For Friday of the Twelfth Ordinary Week of the Church Year

Matthew 8:1-4

When Jesus healed someone from bodily suffering, he often stretched out his hands to touch the body of the one who was suffering.
Just as often, he spoke words of healing in the form of a command.
Today in his Gospel, the Lord speaks such words to a leper, commanding him, “Be made clean!”
Such words from the Son of God have a power that goes beyond deliverance from bodily suffering.
Such words from the mouth of God are also the door to salvation from SIN.

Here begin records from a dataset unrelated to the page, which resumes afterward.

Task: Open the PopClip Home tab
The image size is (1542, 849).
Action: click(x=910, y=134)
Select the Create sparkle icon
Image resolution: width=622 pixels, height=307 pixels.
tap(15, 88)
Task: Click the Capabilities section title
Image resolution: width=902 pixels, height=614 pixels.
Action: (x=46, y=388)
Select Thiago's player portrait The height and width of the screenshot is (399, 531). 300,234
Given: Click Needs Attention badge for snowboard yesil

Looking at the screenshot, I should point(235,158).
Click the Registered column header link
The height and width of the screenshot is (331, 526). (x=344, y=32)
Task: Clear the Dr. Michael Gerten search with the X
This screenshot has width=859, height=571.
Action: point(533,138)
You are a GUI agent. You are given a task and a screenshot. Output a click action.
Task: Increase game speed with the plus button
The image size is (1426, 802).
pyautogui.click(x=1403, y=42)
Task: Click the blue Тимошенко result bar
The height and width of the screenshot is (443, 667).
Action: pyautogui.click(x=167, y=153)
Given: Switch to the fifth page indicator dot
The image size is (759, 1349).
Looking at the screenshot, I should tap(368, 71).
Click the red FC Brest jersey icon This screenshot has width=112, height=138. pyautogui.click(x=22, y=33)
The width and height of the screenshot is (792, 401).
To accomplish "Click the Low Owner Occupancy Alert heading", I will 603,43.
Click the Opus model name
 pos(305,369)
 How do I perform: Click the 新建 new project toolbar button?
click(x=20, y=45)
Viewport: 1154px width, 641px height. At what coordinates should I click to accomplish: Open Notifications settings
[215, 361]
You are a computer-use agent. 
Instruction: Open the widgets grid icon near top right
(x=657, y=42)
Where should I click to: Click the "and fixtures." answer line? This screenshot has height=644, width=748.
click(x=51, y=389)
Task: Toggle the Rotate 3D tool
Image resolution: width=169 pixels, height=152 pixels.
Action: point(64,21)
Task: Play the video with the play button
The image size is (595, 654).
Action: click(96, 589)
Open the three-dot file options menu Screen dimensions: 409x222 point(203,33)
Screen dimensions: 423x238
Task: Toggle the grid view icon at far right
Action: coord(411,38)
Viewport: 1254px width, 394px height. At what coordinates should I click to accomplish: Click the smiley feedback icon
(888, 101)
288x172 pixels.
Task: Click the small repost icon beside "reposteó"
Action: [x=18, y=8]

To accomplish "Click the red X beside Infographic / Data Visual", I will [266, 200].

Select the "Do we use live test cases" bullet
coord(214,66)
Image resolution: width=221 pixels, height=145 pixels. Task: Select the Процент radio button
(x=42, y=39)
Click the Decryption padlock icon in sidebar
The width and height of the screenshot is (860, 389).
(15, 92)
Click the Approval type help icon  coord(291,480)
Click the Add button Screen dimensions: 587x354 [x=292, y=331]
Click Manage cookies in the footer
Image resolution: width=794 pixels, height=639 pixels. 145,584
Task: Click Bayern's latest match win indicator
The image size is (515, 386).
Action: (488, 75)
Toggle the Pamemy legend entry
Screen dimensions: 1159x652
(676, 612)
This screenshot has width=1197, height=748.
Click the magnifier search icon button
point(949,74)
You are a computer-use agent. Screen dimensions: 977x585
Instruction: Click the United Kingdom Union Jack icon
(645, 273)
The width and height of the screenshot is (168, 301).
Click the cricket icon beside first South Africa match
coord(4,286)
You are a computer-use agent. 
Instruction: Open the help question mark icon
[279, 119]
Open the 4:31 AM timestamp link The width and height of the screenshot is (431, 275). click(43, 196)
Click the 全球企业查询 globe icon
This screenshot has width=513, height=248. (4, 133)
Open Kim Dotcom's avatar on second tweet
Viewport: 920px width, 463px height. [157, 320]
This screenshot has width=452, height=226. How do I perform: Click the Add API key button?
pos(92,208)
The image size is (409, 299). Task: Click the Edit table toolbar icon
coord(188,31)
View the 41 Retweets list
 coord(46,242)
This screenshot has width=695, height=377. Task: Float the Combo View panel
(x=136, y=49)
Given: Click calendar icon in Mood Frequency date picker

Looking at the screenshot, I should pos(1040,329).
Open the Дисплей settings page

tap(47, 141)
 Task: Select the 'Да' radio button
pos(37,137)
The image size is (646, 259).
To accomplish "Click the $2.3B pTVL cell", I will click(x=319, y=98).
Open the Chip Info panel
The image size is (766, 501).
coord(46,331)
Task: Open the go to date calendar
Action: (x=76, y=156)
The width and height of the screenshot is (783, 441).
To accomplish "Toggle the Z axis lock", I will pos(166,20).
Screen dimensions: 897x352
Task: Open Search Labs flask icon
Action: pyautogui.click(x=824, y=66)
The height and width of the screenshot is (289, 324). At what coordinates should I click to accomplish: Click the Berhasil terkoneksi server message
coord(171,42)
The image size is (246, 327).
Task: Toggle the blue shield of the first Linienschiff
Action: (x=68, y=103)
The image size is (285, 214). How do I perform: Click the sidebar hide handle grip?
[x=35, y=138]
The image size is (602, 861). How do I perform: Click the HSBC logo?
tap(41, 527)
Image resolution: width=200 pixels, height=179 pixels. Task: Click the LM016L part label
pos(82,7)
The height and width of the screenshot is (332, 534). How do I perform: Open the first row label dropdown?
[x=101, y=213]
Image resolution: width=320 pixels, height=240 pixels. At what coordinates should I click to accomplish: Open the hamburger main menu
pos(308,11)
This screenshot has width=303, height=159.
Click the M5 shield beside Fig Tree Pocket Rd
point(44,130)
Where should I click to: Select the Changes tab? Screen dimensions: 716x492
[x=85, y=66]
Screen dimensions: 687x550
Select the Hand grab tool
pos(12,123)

Because of this, Jesus often worked healings of the BODY by saying, “your SINS are forgiven you,” or, “your FAITH has saved you.”
In the case of the leper today, Jesus does not openly mention sin.
Instead, after he cures the man, Jesus tells him to go to the priest and present the offering the Law requires for persons cleansed of leprosy.
The Law commanded that two sacrificial offerings be made: one was a sacrifice of thanksgiving, of worship; and the other was a sacrifice to ATONE for SIN.
So we see that in commanding the leper, “Be made clean”, Jesus is not only delivering him from a disease of the body; he is also pronouncing upon him salvation from SIN.
The man was suffering from the double leprosy of SKIN and of SIN.
We see him kneel before Jesus, and say, “Lord, if you wish, you can make me clean.”
Today at this altar, we also kneel before the Lord to ask for healing and salvation.
Today before the Lord at his altar we shall cry out, “Only say the word, Lord, and I will be healed!”
Then he will reach for us in his Blessed Sacrament to touch us with his Body and his Blood, fulfilling what the prophet Isaiah said, “He took our infirmities and bore our diseases.”
He is the Lamb of God who takes upon himself the sins of the world.
Furthermore, he himself makes the offering prescribed by the Law of Moses.
He offers HIMSELF up, in place of us, as a sacrifice of THANKSGIVING— thanksgiving being the literal meaning of “Eucharist” … and he offers himself up, in place of us, as a sacrifice to atone for OUR sins.
In the Holy Spirit of Eucharistic communion, we join Christ in the atonement and gratitude he offers to the Father.
Today and always the Lord shows us his goodness.
Gratitude will save us from hardness of heart.
Let us worship the God who made us, and come before him giving thanks.